Pie crust is often quite bland, lacking much in the way of character.
Take your pie crust up a notch in flavour by adding nuts!
They bring a whole new depth to the dish you create.
While this recipe uses walnuts, feel free to experiment. Hazelnuts, almonds, Brazil nuts, pecans and macadamias are also all quite complementary.
Don’t be afraid of the long directions, they’re there to help you make delicious crust!
Flavourful Pie Crust
- 1 ¾ C all-purpose flour
- ¾ C ground roasted walnuts (or try with another variety of nut!)
- 1 C cold butter
- ½ tsp salt (if using salted butter, reduce salt to ¼ tsp)
- 1 tsp sugar (optional)
- ¼ to ½ C ice water (the easiest way to make this is to fill a measuring cup with ice and top it up with cool water, then let it sit while you prep).
Start by chopping the cold butter into small half-inch cubes. Optional but recommended: place the chopped butter in the freezer while you get everything else ready, approximately 15 to 20 minutes is good.
Using a food processor fitted with the metal S-blade makes pie crust easy, we promise. First, add your walnuts and process until they’re finely ground, similar to what graham cracker crumbs look like. If you notice them starting to stick at the bottom edge (the beginning stages of nut butter), stop processing further. Scrape the walnuts away from the edge of the processor bowl and add your flour, salt and sugar; pulse a few times to combine.
Now add half the butter chunks, pulse three or four times until they’re mixed into the flour, then add the rest of the butter. Pulse about seven to ten times, until the chunks of butter are around the size of green peas.
Add ¼-cup of ice water while you pulse a few more times so it doesn’t end up in a pool. Now check your dough: when you remove the lid of the food processor the dough will still look crumbly, but when you pinch the dough it should stick together and not crumble apart. If the dough is still crumbly when pinched, add more ice water two tablespoons at a time; again, pulse to incorporate and do the pinch test. You should not need any more than half a cup of water; add too much water and the crust will become more tough once baked.

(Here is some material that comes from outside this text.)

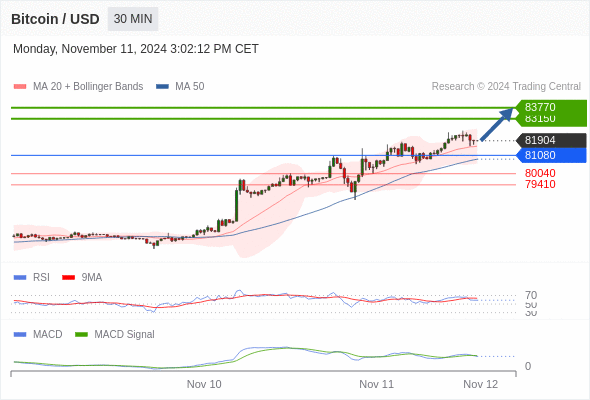Click the blue 81080 pivot price tag

coord(551,155)
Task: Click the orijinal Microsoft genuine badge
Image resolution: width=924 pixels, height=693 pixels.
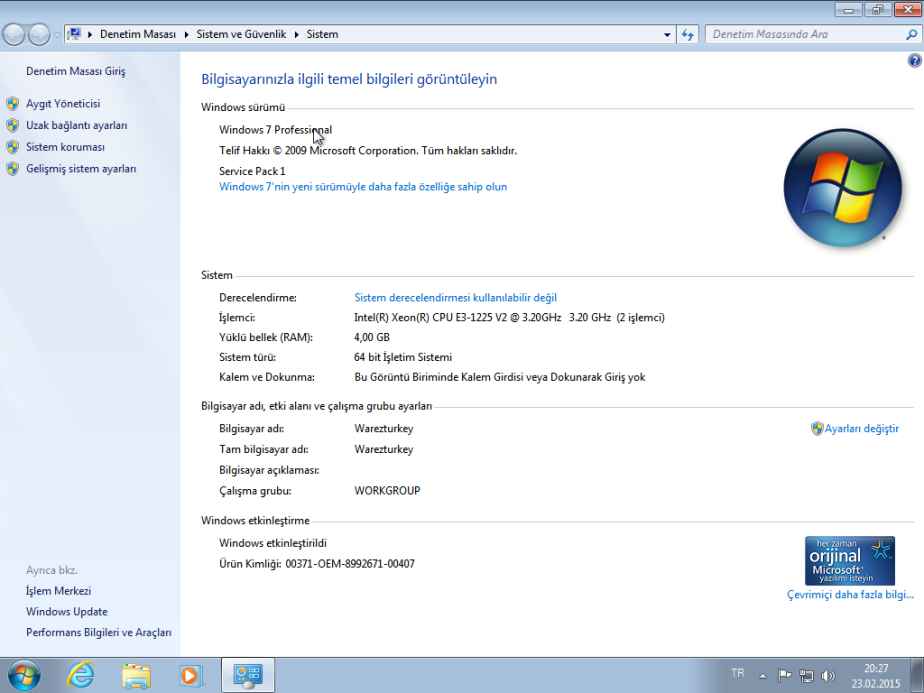Action: [851, 560]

Next, you will need to carefully dump out the crumbly dough onto a large cutting board or clean counter, making sure the surface is dry. Optional but recommended: you can use the heel of your palm to press into the dough and push forwards to flatten and stretch out some of the clumps of butter; this makes the dough a little more flaky. Don’t press more that four to five times, as you do not want to knead the dough.

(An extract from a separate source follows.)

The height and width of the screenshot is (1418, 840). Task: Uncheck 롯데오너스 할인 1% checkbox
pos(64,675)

Divide the dough into two portions, using your hands form the dough into two disks, again careful not to over handle (knead) the dough or it will become tough. Sprinkle with a little flour before wrapping the dough up to store in the fridge for at least an hour or for up to two days.
When you’re ready to use the dough, take out the disks and allow them to sit at room temperature for five to ten minutes. The time depends on how hot your house is, and allowing it to warm slightly makes it easier to roll out. Take your rolling pin and roll the dough out on a lightly floured surface; if it starts to stick, add a bit more flour. You’ll want approximately a 12-inch circle, and it should be around one-eighth of an inch thick.

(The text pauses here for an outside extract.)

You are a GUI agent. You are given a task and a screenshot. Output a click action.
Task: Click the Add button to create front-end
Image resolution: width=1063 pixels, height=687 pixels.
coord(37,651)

Carefully place the rolled out dough onto a nine-inch pie plate, and press it down into the plate gently, trimming away any extra that is more than a half-inch over the edge. Now roll out the next disk of dough the same as the first time.
Add your filling to the bottom crust right away and place the top over. Press the edges of the crust together firmly, either with your fingers or a fork. Cut a couple of holes in the top to allow steam to escape, and bake according to the pie recipes instructions.